▽
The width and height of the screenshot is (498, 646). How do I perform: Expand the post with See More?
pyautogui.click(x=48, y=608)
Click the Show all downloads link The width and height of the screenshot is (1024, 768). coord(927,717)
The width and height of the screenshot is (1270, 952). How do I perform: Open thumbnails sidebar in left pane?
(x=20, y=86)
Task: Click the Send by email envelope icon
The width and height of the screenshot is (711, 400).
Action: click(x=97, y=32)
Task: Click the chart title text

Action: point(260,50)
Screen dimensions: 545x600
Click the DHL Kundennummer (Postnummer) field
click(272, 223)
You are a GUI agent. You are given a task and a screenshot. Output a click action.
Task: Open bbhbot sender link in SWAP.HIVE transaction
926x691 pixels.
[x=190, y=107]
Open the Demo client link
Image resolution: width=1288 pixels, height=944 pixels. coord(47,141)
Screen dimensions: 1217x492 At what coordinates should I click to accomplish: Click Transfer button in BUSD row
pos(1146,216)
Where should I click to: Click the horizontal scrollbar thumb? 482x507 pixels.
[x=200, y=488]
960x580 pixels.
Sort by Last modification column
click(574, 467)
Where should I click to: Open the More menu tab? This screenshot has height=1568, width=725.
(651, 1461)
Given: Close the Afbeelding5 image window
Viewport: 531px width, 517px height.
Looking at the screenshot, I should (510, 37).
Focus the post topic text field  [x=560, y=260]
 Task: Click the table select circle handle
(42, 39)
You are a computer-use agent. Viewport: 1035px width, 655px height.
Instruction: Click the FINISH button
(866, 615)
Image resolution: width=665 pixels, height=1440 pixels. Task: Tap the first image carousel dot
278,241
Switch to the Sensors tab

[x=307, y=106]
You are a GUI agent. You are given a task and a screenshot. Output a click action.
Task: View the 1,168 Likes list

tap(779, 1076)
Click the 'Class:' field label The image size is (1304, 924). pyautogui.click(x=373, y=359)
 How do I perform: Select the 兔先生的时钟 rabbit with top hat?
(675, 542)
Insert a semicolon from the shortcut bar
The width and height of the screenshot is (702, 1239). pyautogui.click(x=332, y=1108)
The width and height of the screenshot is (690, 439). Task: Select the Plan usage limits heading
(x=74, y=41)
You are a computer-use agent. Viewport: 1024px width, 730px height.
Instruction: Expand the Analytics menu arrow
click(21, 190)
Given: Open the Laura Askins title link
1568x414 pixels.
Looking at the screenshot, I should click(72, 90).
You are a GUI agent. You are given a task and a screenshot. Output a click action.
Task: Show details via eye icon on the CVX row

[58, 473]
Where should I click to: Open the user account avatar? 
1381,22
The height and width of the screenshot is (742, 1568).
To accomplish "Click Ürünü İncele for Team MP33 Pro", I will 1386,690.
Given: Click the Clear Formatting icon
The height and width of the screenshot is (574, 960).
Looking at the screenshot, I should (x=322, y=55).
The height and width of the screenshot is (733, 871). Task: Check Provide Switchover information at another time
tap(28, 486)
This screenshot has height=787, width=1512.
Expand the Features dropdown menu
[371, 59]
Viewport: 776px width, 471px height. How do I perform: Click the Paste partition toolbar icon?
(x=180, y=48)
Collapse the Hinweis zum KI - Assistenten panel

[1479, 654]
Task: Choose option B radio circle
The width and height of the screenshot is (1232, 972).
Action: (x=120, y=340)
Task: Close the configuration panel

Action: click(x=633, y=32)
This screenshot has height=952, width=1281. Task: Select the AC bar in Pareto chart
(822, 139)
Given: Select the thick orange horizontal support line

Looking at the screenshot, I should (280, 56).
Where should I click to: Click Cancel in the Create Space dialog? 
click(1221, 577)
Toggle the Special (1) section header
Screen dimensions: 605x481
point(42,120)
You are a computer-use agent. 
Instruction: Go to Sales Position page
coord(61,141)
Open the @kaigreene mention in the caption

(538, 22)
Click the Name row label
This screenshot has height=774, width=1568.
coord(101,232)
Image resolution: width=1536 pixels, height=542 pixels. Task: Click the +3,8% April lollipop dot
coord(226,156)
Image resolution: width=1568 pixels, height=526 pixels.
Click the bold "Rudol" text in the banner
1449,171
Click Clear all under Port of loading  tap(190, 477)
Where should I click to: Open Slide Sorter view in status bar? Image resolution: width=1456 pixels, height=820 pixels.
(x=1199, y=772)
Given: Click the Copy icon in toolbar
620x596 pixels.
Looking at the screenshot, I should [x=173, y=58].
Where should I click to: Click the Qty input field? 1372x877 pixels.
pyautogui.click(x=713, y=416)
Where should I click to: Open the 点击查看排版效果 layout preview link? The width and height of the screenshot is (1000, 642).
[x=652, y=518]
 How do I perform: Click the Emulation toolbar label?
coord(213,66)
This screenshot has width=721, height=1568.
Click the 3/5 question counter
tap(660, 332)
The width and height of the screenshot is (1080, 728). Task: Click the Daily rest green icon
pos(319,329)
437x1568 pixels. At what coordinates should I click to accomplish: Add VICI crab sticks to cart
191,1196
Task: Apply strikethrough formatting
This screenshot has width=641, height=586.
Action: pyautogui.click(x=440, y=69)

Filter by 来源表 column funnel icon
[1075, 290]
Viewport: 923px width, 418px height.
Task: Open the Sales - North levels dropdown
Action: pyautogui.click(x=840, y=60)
△
Whenever "Clear" shows up in a line of the listing, copy that whole line.

» EXPECTED ANSWER:
Given: Click the Clear Formatting icon
Click Clear all under Port of loading  tap(190, 477)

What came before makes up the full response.